For businesses with recurring revenue or high transaction volume, even small dips in payment success rates add up, affecting your bottom line. If optimizing authorization rates, minimizing declines, and improving cash flow matter to your model, your MoR should treat payment performance as a growth lever, not an afterthought.
For that reason, an MoR should proactively optimize payments through multiple acquirers and local processing partners, as well as solutions like smart transaction routing (directing payments to the most appropriate processing partner) and dynamic retry logic (using machine learning to automatically reattempt failed payments at ideal times).
Doing all the above minimizes unforeseen declines to keep payments flowing, leading to higher success rates and reduced costs. On top of that, it removes friction from the customer experience — 62% of consumers who experience online payment failures will not return to the website.
Global coverage is critical if you're expanding into new markets or operating across multiple jurisdictions with complex compliance requirements. The right MoR should eliminate market-to-market friction and make it easy to scale across borders, especially in key growth markets like India, Japan, and Brazil.
A top-tier MoR facilitates true global reach by supporting local currencies and payment methods, handling tax and VAT compliance, and adapting to regional regulations across hundreds of markets. Crucially, it lets you start selling in new countries immediately — without the time, cost, or complexity of setting up a local legal entity.
Without global coverage, you may find yourself limited by regional sales barriers — e.g., what if your most untapped market is blocked off by insufficient resources? — or forced to navigate various local tax and compliance issues on your own.
Customers expect to pay in ways that are familiar and trusted — if those methods aren’t available, you're at risk of losing sales. This is especially true in global markets where payment norms vary widely. While credit cards may dominate North America, regions like LATAM, APAC, and parts of Europe rely on digital wallets, bank transfers, BNPL (Buy Now, Pay Later), or even cash-based vouchers.
Your MoR should offer deep support for a wide range of payment methods — including local, alternative, and emerging options — and continuously update them based on buyer behavior. Supporting the right mix of payment methods isn’t just about reducing cart abandonment. It’s about meeting customers where they are and creating a seamless buying experience across every market.
When selling internationally, it’s important to distinguish between “display currency” and “transaction currency.” Display currency refers to the prices customers see when browsing an online store (typically based on their location), while transaction currency, by contrast, is the currency that the payment is actually processed with.

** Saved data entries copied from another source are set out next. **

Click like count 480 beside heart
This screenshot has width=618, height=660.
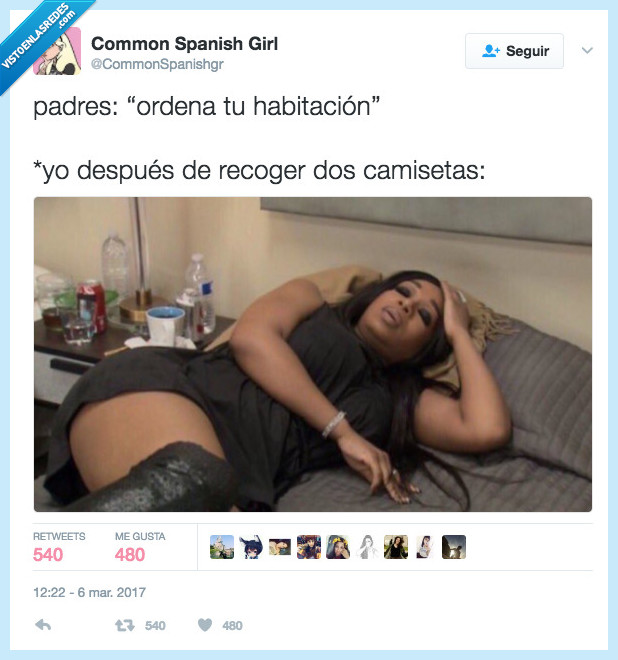pyautogui.click(x=232, y=625)
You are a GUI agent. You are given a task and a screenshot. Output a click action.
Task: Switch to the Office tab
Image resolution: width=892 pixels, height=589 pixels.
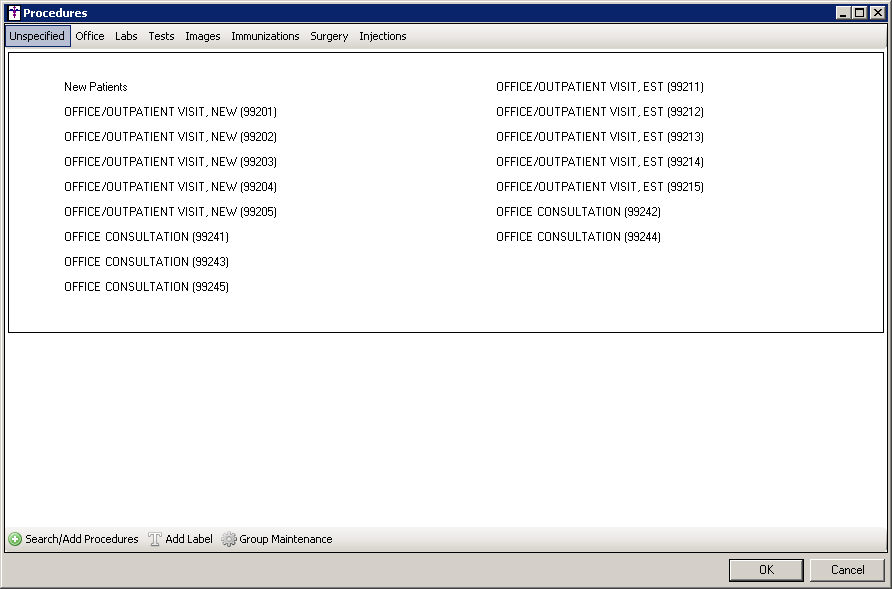pos(90,36)
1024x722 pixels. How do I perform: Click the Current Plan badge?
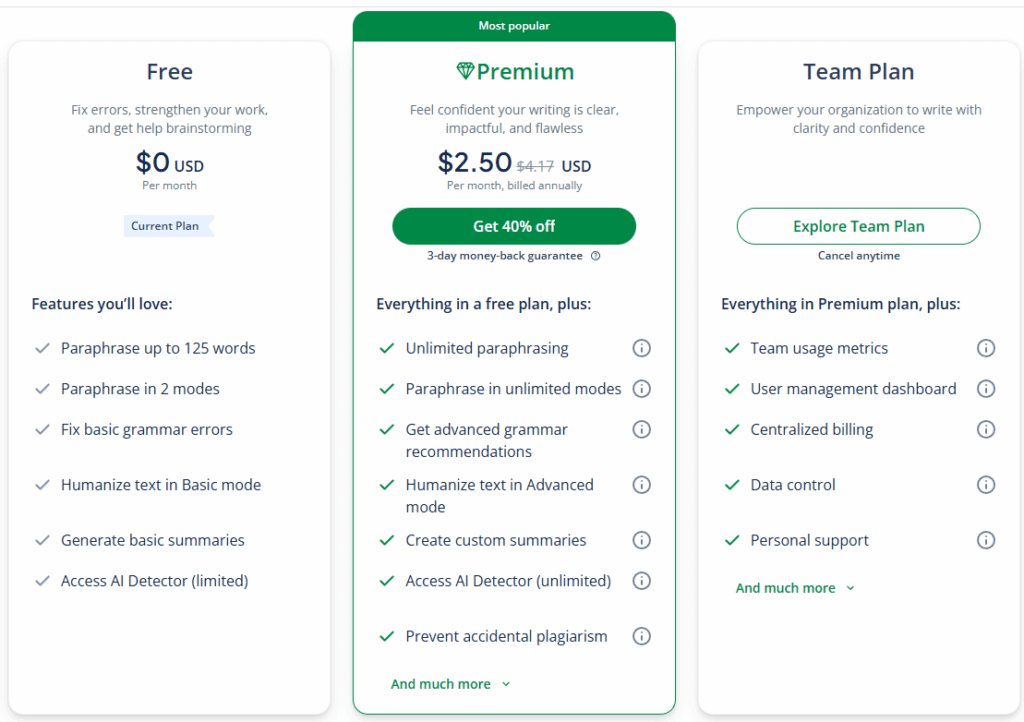point(166,226)

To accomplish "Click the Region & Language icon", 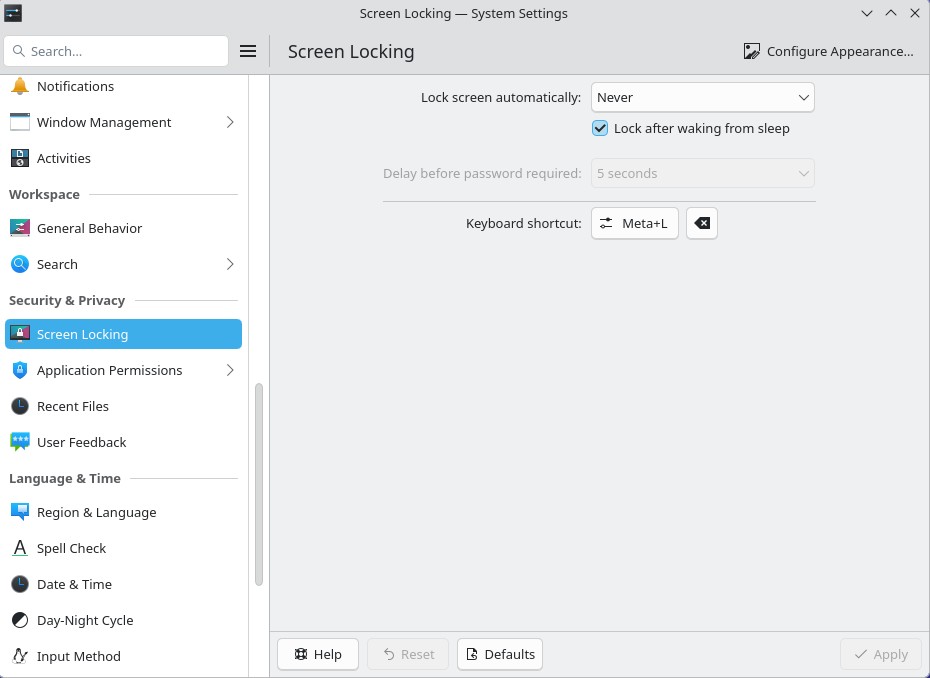I will (x=19, y=512).
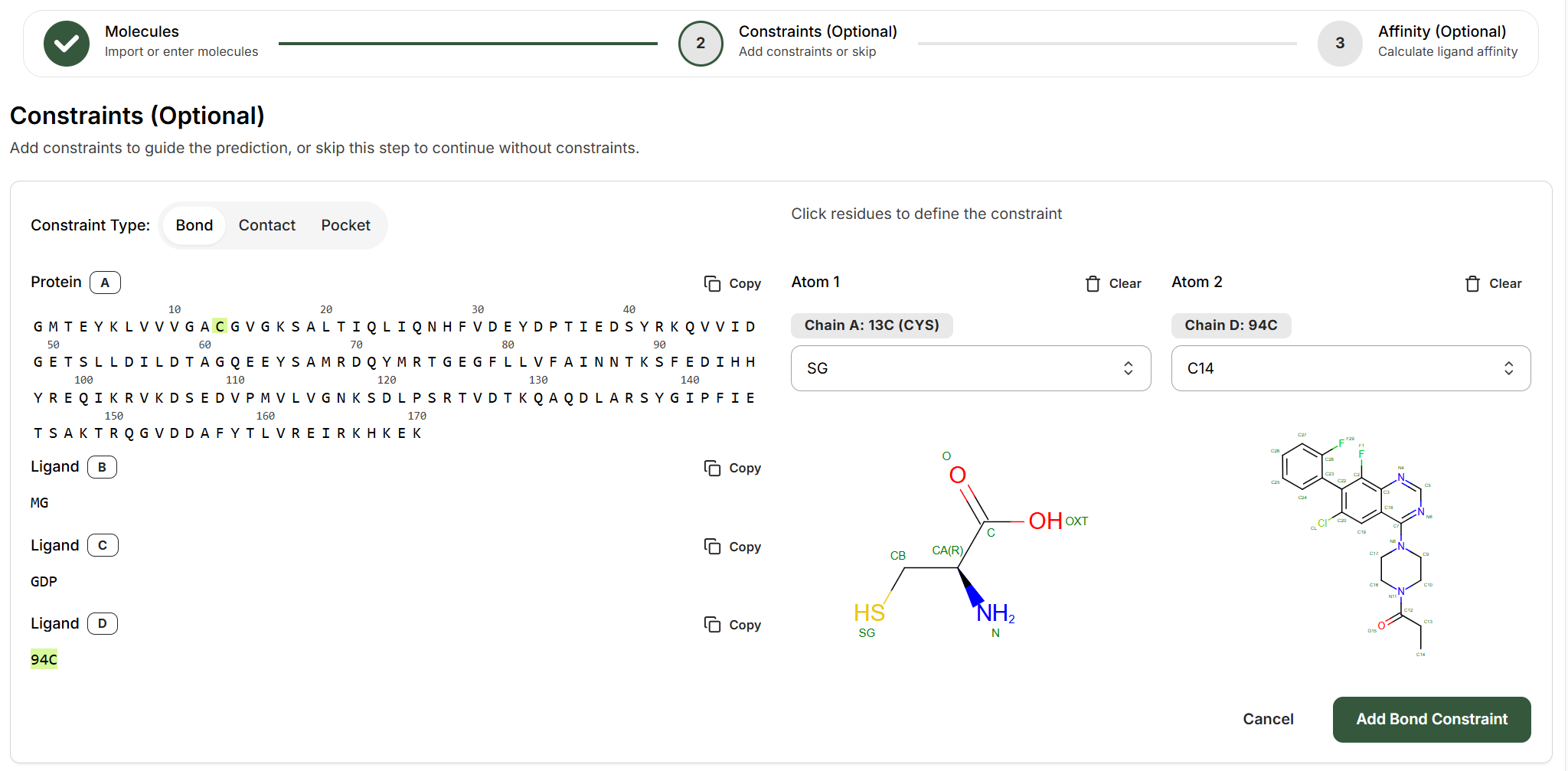Image resolution: width=1568 pixels, height=771 pixels.
Task: Click Cancel to discard the constraint
Action: coord(1268,719)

The issue is, if an MoR doesn’t support multiple transaction currencies, customers can be hit with hidden foreign exchange (FX) fees when they complete a purchase, resulting in confusion, frustration, diminished loyalty, and greater churn.

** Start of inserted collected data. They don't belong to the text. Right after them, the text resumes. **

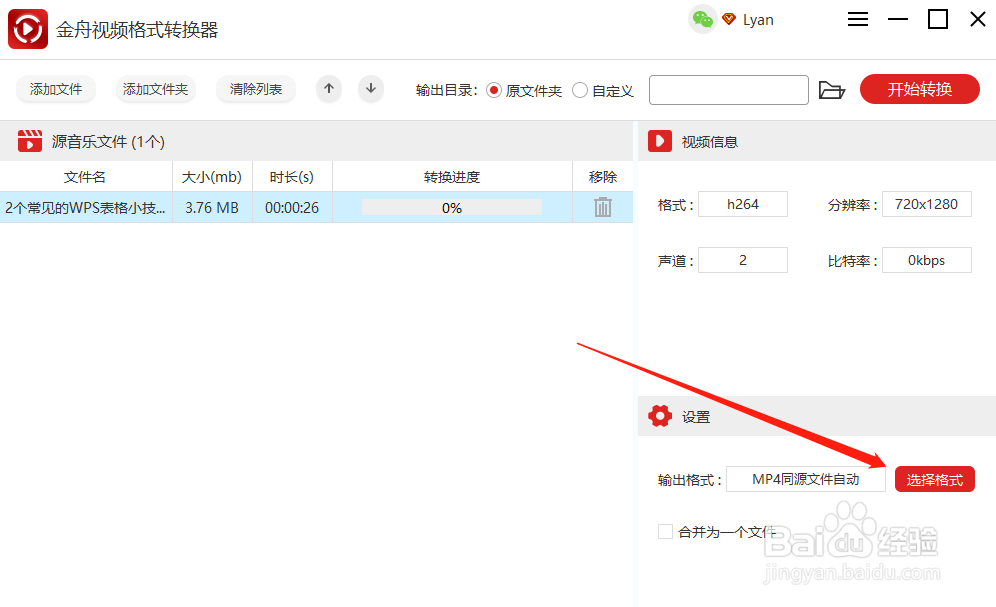Image resolution: width=996 pixels, height=607 pixels.
Task: Click the Lyan account name
Action: [x=757, y=18]
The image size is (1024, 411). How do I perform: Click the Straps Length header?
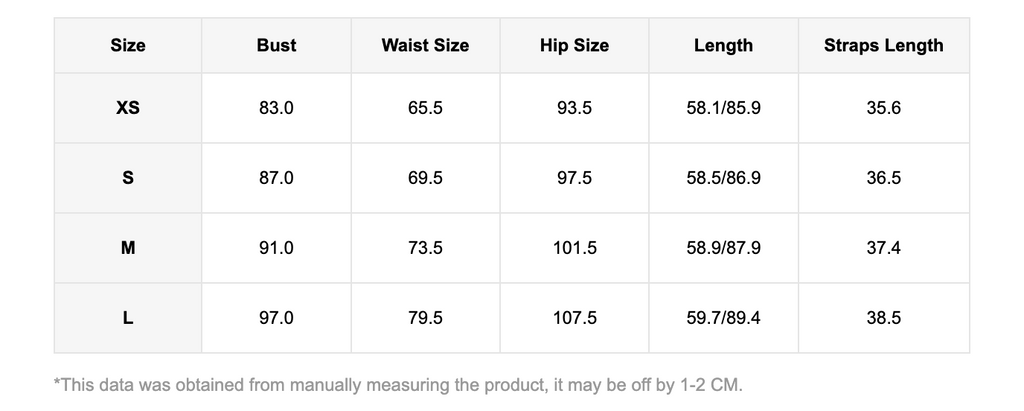pyautogui.click(x=883, y=45)
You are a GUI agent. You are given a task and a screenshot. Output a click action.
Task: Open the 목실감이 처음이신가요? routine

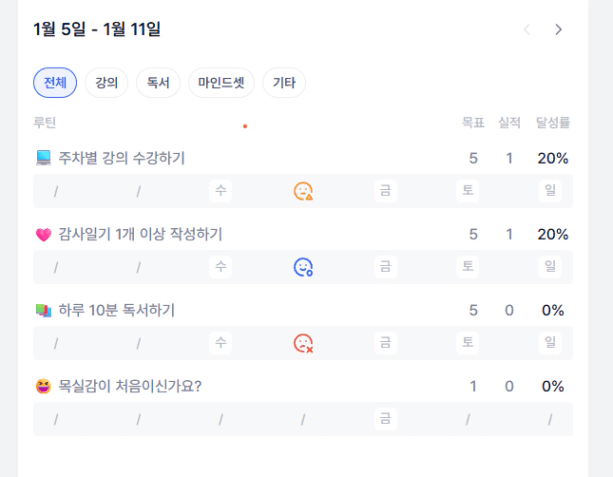[130, 386]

A best-in-class MoR supports true transaction currencies, as opposed to display currencies. This ensures customers can pay in their preferred currency without facing unexpected FX fees or cross-border decline issues. At the same time, your finance team can transact with the MoR in its own preferred currency — independent of what the customer sees and pays with. This flexibility gives buyers a seamless, trustworthy experience while simplifying reconciliation and keeping your finance operations running smoothly.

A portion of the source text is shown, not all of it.